Passés au gril des commissions d’enquête du Congrès américain sur les soupçons d’ingérence du Kremlin dans la campagne de 2016, Facebook, Twitter et Google - également mis en cause durant la campagne britannique du «Brexit», la présidentielle française et les législatives allemandes - ont, ces derniers mois, multiplié les annonces. Tant sur les désactivations de faux comptes diffusant des fake news que sur les promesses d’une plus grande transparence sur la provenance des publicités politiques. Facebook, notamment, a annoncé en octobre l’embauche d’un millier de modérateurs supplémentaires chargés d’examiner les «contenus sponsorisés». En novembre, le réseau social a par ailleurs mis en place à titre expérimental, pour ses utilisateurs canadiens, un dispositif permettant d’accéder à des informations sur l’origine des publicités.
Les grands acteurs du Net ont aussi multiplié les partenariats avec les médias. Google et Facebook ont ainsi mis la main à la poche pour s’associer à plusieurs rédactions - dont Libération en France -, à charge pour ces dernières de vérifier de potentielles fake news signalées par les utilisateurs. Pas suffisant pour le président français, qui avait lui-même, alors candidat, porté plainte en mai pour «faux, usage de faux et proclamation de fausses nouvelles» après la circulation d’une rumeur l’accusant de détenir un compte offshore.
Qu’a annoncé Macron ?
Pour «protéger la vie démocratique de ces fausses nouvelles», le chef de l’Etat a évoqué plusieurs pistes lors de son discours. D’une part, «en période électorale», les grandes plateformes seraient astreintes à des obligations particulières en matière de «contenus sponsorisés» : elles devraient rendre publiques les identités de leurs annonceurs «et de ceux qui les contrôlent», mais aussi limiter les montants investis - ce qui pourrait s’apparenter à une tentative de restriction sur les réseaux sociaux d’une forme déguisée de publicité politique, déjà interdite à la télé et à la radio.

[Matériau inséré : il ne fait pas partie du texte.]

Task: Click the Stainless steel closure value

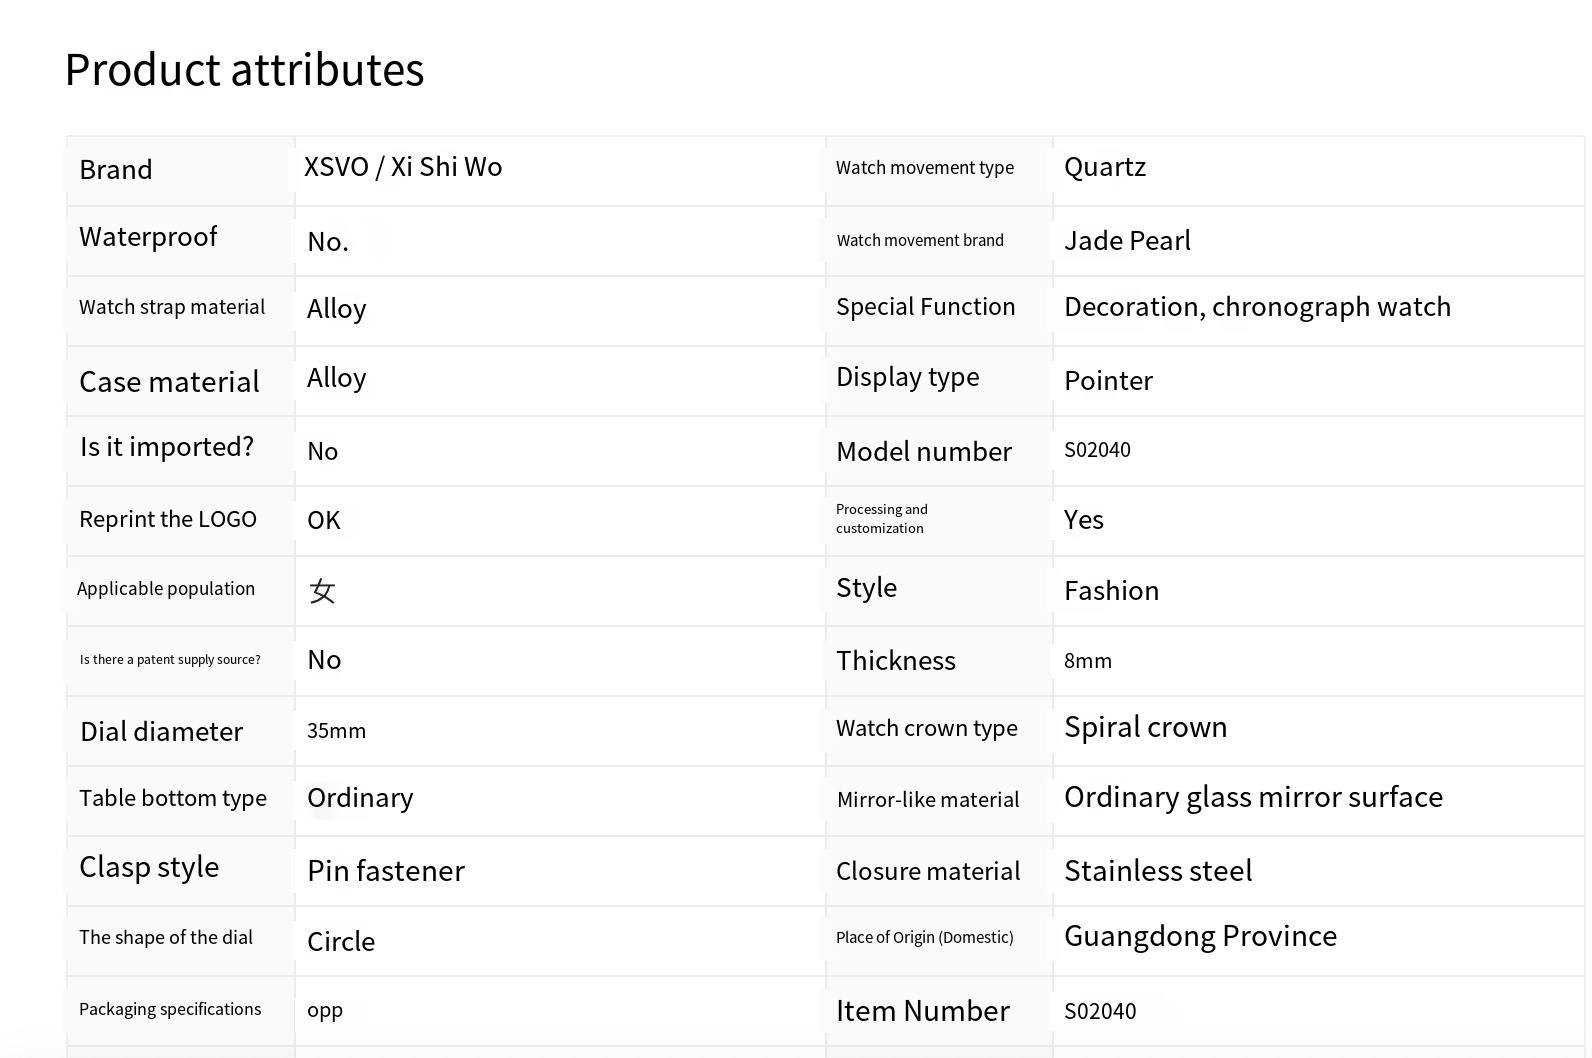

Il serait aussi possible de saisir un juge des référés pour faire supprimer un contenu, déréférencer un site, fermer le compte d’un utilisateur voire «bloquer l’accès au site Internet».
Autre piste : l’accroissement des pouvoirs du CSA afin de «lutter contre toute tentative de déstabilisation par des services de télévision contrôlés ou influencés par des Etats étrangers». Le gendarme de l’audiovisuel pourrait ainsi refuser de conclure des conventions «en prenant en compte tous les contenus édités par ces services, y compris sur Internet». Une allusion aux médias russes RT - qui a lancé le mois dernier sa déclinaison française - et Sputnik, que Macron avait qualifiés d’«organes d’influence» lors de la visite, en mai, de Poutine à Paris.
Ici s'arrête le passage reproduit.